When this happens to you and you don’t have a house, here’s what you do: you get outta wherever you are, you get back to where you once belonged, you do that thing you always wanted to do, whatever it is. The bottom line is: you cut your losses and go. When this happens to you and you DO have a house, you are nothing but stuck.
Stuck is the one thing I can’t handle. L’enfer, pour moi, is not being in a room with people I can’t stand and crooked pictures on the wall that you can never quite straighten. It’s being stuck. I don’t have to be constantly moving forward, like a shark, but I do have to feel like I can find the exit door. When I was laid off and stuck with the house, suddenly I looked up and realized that familiar orange glow was nowhere in sight and that my life was filling with smoke.

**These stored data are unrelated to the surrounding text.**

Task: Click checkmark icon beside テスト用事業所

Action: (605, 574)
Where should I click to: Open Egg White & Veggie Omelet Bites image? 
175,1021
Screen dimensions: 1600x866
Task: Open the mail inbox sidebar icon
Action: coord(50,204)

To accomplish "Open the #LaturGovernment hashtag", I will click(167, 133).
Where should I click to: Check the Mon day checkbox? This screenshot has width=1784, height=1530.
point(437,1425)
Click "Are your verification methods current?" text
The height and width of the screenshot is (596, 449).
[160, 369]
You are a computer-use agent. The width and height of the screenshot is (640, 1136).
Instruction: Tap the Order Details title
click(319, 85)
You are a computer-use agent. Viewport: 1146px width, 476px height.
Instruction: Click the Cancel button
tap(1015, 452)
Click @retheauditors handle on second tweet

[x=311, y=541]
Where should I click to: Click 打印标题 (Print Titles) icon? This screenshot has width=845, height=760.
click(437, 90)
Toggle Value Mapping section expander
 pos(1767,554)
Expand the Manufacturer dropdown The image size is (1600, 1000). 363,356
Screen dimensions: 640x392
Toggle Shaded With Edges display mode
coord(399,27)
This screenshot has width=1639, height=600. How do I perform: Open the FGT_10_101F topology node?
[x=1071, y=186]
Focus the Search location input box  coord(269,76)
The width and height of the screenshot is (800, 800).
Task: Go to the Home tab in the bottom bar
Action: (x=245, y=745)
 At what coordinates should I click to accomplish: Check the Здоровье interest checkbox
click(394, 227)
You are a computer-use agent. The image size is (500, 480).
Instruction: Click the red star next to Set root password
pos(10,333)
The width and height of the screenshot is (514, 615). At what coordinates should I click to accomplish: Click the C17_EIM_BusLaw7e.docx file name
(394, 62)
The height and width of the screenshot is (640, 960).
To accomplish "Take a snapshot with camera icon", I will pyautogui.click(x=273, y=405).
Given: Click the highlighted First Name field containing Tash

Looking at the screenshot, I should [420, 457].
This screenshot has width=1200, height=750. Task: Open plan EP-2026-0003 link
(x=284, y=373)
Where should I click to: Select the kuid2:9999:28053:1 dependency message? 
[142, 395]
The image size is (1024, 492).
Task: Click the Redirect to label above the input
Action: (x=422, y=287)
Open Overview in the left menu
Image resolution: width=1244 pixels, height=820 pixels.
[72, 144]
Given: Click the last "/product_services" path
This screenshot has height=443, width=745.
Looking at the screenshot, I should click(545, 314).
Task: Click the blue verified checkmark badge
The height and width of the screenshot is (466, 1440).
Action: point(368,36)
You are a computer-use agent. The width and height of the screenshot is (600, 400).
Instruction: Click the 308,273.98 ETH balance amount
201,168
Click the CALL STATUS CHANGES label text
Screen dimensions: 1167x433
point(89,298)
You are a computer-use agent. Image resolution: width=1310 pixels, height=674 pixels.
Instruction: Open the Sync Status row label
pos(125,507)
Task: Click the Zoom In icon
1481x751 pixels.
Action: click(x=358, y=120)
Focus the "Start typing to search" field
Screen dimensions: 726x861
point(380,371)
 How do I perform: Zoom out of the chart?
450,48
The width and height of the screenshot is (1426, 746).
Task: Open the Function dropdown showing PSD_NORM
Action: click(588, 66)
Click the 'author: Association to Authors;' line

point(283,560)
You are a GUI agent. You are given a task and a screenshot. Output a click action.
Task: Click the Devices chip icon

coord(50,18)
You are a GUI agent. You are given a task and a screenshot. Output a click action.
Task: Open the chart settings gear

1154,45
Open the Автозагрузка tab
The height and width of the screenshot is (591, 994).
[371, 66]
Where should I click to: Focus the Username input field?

I used to be a real job hopper, a real nomad. The thought of staying at a single job or living in a single place for more than two years filled me with dread. So I thought it was ironic that once I decided to come back to Cleveland, once I made the decision to put down roots, all I could find was temporary employment. It only just occurred to me that maybe it’s not irony: maybe it’s a sign.
Home ownership is not the American Dream; it’s only a small manifestation of a larger aspect of it — namely, the idea that everyone should have an equal shot at stuff like using their talents to make money and having the ability to pay for a small patch of earth. You’re supposed to look around at the house you bought and be reminded of your successes in life: “Look at what I, through my hard work, diligence, and financial restraint, was able to achieve!” But when I look around at my house I just see my failures, lurking misshapen and misbegotten in every dark corner like a monster in a David Lynch film. In every unfinished home improvement project I see the ghosts of those things I ought to have done by this point in life, the regrets I’ll have in ten years. I see the living and working abroad that I haven’t done, I see the career path in publishing that I didn’t take. I see reminders of what happens when you don’t realize (or worse, forget) what’s most important to you. I see why the Buddha extolled impermanence and wagged a stern finger when it came to attachment.